#### Reading passage:
::::::

Reconstructing marine redox conditions during the Toarcian Oceanic Anoxic Event constrained by combined U-Mo isotopes in black shales

Oceanic anoxic events represent major perturbations of marine redox conditions with varying spatial extents of ocean deoxygenation through Earth’s history. The isotopic composition of redox-sensitive elements, preserved in sedimentary archives, particularly molybdenum (Mo) and uranium (U) isotopes, are powerful proxies for reconstructing past ocean oxygenation. However, Mo and U isotope compositions can be influenced by both global ocean anoxia and local depositional conditions. Both isotope systems show opposite isotope fractionation behavior under variable local redox conditions but are expected to be shifted in the same direction (towards lower values) at a global expansion of seafloor anoxia, allowing combined U-Mo isotope analyses to discriminate between local and global redox signals. The Toarcian Oceanic Anoxic Event (T-OAE; ~183 Ma) represents an Early Jurassic interval of marine deoxygenation and environmental perturbation, but it remains incompletely understood whether ocean anoxia was globally extensive or locally restricted.

::::::

#### Information given:
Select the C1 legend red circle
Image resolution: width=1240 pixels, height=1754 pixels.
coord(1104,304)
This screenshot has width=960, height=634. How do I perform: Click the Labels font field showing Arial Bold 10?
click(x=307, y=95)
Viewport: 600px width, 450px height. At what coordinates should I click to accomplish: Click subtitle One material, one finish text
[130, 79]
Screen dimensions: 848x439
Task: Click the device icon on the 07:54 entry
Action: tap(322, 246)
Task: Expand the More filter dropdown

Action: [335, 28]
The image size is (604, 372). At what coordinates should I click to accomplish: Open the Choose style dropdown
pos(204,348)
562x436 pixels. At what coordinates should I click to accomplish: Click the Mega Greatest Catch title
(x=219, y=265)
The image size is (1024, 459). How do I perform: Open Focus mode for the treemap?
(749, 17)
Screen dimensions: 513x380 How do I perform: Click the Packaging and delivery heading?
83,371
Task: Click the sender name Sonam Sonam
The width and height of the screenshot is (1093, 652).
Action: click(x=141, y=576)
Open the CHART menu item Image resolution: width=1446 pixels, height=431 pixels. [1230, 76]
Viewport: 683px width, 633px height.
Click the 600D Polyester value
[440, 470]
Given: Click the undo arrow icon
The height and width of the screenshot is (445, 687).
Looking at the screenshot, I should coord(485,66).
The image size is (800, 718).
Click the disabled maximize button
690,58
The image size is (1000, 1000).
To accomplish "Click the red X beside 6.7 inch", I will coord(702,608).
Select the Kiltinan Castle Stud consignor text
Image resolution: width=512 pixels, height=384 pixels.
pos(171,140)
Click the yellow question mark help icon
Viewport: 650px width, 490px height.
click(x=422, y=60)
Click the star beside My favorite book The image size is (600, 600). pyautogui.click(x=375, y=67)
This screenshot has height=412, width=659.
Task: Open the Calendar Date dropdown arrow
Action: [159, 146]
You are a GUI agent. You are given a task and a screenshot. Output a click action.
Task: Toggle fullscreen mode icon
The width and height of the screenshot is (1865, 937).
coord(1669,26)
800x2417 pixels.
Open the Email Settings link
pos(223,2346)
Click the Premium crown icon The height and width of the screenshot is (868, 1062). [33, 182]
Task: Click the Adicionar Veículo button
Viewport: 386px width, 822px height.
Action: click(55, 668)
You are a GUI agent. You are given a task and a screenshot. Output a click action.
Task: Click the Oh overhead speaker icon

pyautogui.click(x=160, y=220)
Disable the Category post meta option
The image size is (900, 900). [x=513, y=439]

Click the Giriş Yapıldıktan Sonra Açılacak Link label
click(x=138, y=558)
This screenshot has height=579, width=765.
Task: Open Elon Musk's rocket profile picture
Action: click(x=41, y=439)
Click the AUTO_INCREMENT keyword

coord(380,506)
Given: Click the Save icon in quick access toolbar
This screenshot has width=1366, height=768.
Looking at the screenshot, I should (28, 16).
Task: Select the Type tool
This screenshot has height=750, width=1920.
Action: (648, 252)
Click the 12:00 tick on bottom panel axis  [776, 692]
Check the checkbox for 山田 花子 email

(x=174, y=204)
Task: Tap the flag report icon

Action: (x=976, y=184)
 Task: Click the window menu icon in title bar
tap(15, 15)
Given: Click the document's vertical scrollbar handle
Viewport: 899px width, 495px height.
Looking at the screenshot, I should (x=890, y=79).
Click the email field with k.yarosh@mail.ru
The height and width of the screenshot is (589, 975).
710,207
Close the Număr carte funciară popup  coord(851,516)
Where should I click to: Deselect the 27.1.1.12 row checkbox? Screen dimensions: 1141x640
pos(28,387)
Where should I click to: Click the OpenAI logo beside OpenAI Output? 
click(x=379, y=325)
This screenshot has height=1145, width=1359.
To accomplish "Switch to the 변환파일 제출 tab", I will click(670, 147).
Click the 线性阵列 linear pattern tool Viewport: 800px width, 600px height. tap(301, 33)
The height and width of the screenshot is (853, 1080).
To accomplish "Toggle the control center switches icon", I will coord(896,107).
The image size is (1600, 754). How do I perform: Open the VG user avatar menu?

::::::

#### The task:
Reproduce the entire text above on U-Mo isotopes and the Toarcian Oceanic Anoxic Event, word for word, from its title through its final sentence.

#### Exercise solution:
Reconstructing marine redox conditions during the Toarcian Oceanic Anoxic Event constrained by combined U-Mo isotopes in black shales

Oceanic anoxic events represent major perturbations of marine redox conditions with varying spatial extents of ocean deoxygenation through Earth’s history. The isotopic composition of redox-sensitive elements, preserved in sedimentary archives, particularly molybdenum (Mo) and uranium (U) isotopes, are powerful proxies for reconstructing past ocean oxygenation. However, Mo and U isotope compositions can be influenced by both global ocean anoxia and local depositional conditions. Both isotope systems show opposite isotope fractionation behavior under variable local redox conditions but are expected to be shifted in the same direction (towards lower values) at a global expansion of seafloor anoxia, allowing combined U-Mo isotope analyses to discriminate between local and global redox signals. The Toarcian Oceanic Anoxic Event (T-OAE; ~183 Ma) represents an Early Jurassic interval of marine deoxygenation and environmental perturbation, but it remains incompletely understood whether ocean anoxia was globally extensive or locally restricted.